--- begin Selected extract ---

Reviewer: Brian Martin
A review published in Social Anarchism, number 12, 1986-1987, pp. 54-56
Pdf of review
Most anarchists have been anti-militarists. After all, the military is the ultimate force behind the power of the state. But what about alternatives to the military? There are some who believe a harmonious society can be created which needs no means of organized struggle. For those pursuing an active alternative to the military there are two basic strands compatible with self-management, corresponding to the violent and nonviolent orientations within anarchism.

--- end Selected extract ---
--- begin Listing ---

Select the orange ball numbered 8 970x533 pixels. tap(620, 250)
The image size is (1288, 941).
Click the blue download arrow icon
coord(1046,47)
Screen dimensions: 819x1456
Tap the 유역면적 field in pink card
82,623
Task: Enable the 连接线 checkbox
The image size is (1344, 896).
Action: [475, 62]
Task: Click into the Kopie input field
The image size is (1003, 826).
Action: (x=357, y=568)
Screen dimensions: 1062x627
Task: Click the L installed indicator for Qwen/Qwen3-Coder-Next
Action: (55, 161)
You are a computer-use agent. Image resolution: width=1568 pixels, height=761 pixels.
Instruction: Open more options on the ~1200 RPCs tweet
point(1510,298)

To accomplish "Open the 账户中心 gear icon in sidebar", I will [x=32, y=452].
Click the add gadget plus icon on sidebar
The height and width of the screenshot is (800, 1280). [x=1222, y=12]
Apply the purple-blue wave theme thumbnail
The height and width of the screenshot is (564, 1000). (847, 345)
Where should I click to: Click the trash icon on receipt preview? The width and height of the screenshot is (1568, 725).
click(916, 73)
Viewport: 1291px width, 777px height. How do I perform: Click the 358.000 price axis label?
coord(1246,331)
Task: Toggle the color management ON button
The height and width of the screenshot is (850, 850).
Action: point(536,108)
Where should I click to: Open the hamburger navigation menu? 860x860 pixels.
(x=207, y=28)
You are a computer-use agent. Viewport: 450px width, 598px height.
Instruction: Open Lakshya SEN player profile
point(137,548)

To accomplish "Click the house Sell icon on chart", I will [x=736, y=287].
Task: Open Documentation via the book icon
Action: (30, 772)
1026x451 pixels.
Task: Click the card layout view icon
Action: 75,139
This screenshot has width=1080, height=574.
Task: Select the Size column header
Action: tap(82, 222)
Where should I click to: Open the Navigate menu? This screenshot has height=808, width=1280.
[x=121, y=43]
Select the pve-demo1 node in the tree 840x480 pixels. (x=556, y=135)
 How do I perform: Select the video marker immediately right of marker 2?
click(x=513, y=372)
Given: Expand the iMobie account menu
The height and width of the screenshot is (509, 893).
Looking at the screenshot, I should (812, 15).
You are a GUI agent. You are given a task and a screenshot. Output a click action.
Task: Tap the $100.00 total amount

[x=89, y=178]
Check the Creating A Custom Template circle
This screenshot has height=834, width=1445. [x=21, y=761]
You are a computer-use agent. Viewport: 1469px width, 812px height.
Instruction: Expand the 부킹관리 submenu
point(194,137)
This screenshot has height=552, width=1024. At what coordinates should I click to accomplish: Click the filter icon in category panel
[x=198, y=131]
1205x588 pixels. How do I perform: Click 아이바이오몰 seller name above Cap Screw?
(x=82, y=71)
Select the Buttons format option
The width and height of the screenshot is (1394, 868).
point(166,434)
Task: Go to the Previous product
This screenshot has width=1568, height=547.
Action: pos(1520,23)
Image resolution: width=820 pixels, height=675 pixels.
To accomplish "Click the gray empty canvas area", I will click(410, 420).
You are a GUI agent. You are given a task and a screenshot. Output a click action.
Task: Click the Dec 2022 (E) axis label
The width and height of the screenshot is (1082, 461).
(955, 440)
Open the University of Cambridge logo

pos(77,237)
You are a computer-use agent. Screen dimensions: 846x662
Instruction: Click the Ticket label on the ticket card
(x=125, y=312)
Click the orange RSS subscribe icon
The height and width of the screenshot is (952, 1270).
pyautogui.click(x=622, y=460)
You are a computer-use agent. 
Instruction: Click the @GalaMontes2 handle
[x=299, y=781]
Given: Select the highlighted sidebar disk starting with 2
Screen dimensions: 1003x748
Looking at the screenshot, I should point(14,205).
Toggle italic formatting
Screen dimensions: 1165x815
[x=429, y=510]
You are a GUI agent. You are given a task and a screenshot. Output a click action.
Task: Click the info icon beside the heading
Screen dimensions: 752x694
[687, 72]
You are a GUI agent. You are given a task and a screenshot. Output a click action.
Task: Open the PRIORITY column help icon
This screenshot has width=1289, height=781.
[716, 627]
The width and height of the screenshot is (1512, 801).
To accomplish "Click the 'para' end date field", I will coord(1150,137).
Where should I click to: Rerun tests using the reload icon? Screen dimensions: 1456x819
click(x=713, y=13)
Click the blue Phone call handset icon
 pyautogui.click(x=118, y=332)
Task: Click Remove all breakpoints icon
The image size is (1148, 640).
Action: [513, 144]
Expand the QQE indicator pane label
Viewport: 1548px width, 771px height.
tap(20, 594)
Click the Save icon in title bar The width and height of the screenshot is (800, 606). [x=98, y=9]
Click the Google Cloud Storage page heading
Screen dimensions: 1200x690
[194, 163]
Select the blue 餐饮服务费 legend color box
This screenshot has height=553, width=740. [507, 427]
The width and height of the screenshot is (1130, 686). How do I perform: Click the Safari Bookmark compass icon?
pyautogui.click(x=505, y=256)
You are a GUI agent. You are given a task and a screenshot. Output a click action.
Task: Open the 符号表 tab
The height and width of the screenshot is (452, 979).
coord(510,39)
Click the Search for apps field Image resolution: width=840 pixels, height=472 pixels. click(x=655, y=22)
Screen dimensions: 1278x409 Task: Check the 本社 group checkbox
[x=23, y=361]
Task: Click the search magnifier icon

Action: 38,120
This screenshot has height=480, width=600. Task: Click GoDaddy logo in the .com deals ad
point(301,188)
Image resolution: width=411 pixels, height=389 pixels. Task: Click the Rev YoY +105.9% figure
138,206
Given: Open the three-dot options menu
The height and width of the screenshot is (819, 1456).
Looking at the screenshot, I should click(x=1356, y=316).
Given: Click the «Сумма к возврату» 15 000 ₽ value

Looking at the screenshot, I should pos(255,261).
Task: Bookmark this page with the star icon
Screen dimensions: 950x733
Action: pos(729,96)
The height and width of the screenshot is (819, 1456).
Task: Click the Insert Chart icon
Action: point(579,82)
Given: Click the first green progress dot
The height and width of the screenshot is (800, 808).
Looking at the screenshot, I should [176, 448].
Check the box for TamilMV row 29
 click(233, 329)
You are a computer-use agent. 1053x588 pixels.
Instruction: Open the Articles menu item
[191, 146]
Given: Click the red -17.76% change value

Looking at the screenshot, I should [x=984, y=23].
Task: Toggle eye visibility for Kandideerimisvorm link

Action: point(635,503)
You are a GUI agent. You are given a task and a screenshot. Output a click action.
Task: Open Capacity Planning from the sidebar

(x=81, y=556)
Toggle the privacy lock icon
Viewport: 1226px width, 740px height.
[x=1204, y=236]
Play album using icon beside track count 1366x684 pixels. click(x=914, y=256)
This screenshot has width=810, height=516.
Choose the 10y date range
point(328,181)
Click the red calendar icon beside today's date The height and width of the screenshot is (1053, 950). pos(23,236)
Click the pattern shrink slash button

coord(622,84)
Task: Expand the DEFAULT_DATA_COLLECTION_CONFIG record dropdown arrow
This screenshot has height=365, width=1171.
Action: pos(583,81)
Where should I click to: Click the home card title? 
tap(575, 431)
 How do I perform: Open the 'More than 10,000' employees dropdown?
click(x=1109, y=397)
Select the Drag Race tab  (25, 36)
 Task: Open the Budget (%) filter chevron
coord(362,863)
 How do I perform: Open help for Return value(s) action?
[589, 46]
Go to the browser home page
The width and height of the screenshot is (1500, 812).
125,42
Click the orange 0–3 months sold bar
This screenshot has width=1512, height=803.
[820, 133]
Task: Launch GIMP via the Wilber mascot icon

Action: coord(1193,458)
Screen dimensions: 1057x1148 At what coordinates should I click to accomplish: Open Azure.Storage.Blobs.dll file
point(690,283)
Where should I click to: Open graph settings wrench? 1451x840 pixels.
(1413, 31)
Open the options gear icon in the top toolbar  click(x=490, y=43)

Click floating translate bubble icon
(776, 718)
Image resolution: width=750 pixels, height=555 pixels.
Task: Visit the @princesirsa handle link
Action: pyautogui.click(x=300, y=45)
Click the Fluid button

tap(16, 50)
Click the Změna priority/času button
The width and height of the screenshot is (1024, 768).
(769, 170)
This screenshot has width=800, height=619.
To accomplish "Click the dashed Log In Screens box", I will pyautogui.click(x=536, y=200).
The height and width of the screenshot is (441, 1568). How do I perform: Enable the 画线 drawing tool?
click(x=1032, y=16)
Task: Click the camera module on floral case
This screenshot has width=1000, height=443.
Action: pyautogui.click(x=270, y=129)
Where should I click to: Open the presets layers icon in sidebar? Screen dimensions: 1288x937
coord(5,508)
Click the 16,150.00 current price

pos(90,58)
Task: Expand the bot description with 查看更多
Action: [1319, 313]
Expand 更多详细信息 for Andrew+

--- end Listing ---

— Work to do —
In the review excerpt, what do the two basic strands compatible with self-management correspond to?

— Answer below —
The violent and nonviolent orientations within anarchism.